(Collected data entries)
-*-*-

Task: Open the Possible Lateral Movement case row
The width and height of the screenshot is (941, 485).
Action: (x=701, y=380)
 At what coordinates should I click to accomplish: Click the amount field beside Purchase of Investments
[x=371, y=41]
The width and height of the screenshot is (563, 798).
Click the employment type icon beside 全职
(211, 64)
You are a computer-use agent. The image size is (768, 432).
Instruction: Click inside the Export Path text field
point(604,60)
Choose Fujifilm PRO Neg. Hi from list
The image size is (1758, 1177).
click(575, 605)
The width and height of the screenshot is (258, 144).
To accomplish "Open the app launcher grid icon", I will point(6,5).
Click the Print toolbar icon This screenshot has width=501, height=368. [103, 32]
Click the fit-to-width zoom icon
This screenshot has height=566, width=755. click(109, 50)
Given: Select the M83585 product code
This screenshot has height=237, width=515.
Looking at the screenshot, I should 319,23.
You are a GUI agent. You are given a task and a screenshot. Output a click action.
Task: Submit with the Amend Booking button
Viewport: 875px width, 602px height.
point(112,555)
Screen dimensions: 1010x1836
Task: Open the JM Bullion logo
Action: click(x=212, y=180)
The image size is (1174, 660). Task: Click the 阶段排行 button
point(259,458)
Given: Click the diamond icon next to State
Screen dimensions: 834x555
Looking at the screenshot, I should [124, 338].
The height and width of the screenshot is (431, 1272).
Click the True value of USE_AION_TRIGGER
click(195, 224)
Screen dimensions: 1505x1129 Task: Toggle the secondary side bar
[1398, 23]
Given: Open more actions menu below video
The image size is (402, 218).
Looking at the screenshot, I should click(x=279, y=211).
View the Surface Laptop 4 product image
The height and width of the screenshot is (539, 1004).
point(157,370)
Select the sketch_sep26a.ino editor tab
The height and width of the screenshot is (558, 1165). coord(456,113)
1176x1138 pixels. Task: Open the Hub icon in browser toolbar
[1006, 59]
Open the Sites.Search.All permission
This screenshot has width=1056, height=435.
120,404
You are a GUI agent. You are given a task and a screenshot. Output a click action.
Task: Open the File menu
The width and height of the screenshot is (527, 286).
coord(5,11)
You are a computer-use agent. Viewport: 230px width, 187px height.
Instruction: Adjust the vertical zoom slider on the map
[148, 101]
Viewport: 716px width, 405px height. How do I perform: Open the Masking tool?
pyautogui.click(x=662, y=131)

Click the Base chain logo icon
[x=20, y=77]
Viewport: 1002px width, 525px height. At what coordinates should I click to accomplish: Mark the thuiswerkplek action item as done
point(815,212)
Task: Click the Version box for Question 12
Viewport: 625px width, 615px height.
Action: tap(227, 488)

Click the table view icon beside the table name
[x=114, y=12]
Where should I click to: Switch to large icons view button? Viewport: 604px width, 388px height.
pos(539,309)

-*-*-

*Task prompt*. Output all of the records, keeping every word exact.

*Your response*.
Task: Open the Possible Lateral Movement case row
The width and height of the screenshot is (941, 485).
Action: (x=701, y=380)
 At what coordinates should I click to accomplish: Click the amount field beside Purchase of Investments
[x=371, y=41]
The width and height of the screenshot is (563, 798).
Click the employment type icon beside 全职
(211, 64)
You are a computer-use agent. The image size is (768, 432).
Instruction: Click inside the Export Path text field
point(604,60)
Choose Fujifilm PRO Neg. Hi from list
The image size is (1758, 1177).
click(575, 605)
The width and height of the screenshot is (258, 144).
To accomplish "Open the app launcher grid icon", I will point(6,5).
Click the Print toolbar icon This screenshot has width=501, height=368. [103, 32]
Click the fit-to-width zoom icon
This screenshot has height=566, width=755. click(109, 50)
Given: Select the M83585 product code
This screenshot has height=237, width=515.
Looking at the screenshot, I should 319,23.
You are a GUI agent. You are given a task and a screenshot. Output a click action.
Task: Submit with the Amend Booking button
Viewport: 875px width, 602px height.
point(112,555)
Screen dimensions: 1010x1836
Task: Open the JM Bullion logo
Action: click(x=212, y=180)
The image size is (1174, 660). Task: Click the 阶段排行 button
point(259,458)
Given: Click the diamond icon next to State
Screen dimensions: 834x555
Looking at the screenshot, I should [124, 338].
The height and width of the screenshot is (431, 1272).
Click the True value of USE_AION_TRIGGER
click(195, 224)
Screen dimensions: 1505x1129 Task: Toggle the secondary side bar
[1398, 23]
Given: Open more actions menu below video
The image size is (402, 218).
Looking at the screenshot, I should click(x=279, y=211).
View the Surface Laptop 4 product image
The height and width of the screenshot is (539, 1004).
point(157,370)
Select the sketch_sep26a.ino editor tab
The height and width of the screenshot is (558, 1165). coord(456,113)
1176x1138 pixels. Task: Open the Hub icon in browser toolbar
[1006, 59]
Open the Sites.Search.All permission
This screenshot has width=1056, height=435.
120,404
You are a GUI agent. You are given a task and a screenshot. Output a click action.
Task: Open the File menu
The width and height of the screenshot is (527, 286).
coord(5,11)
You are a computer-use agent. Viewport: 230px width, 187px height.
Instruction: Adjust the vertical zoom slider on the map
[148, 101]
Viewport: 716px width, 405px height. How do I perform: Open the Masking tool?
pyautogui.click(x=662, y=131)

Click the Base chain logo icon
[x=20, y=77]
Viewport: 1002px width, 525px height. At what coordinates should I click to accomplish: Mark the thuiswerkplek action item as done
point(815,212)
Task: Click the Version box for Question 12
Viewport: 625px width, 615px height.
Action: tap(227, 488)

Click the table view icon beside the table name
[x=114, y=12]
Where should I click to: Switch to large icons view button? Viewport: 604px width, 388px height.
pos(539,309)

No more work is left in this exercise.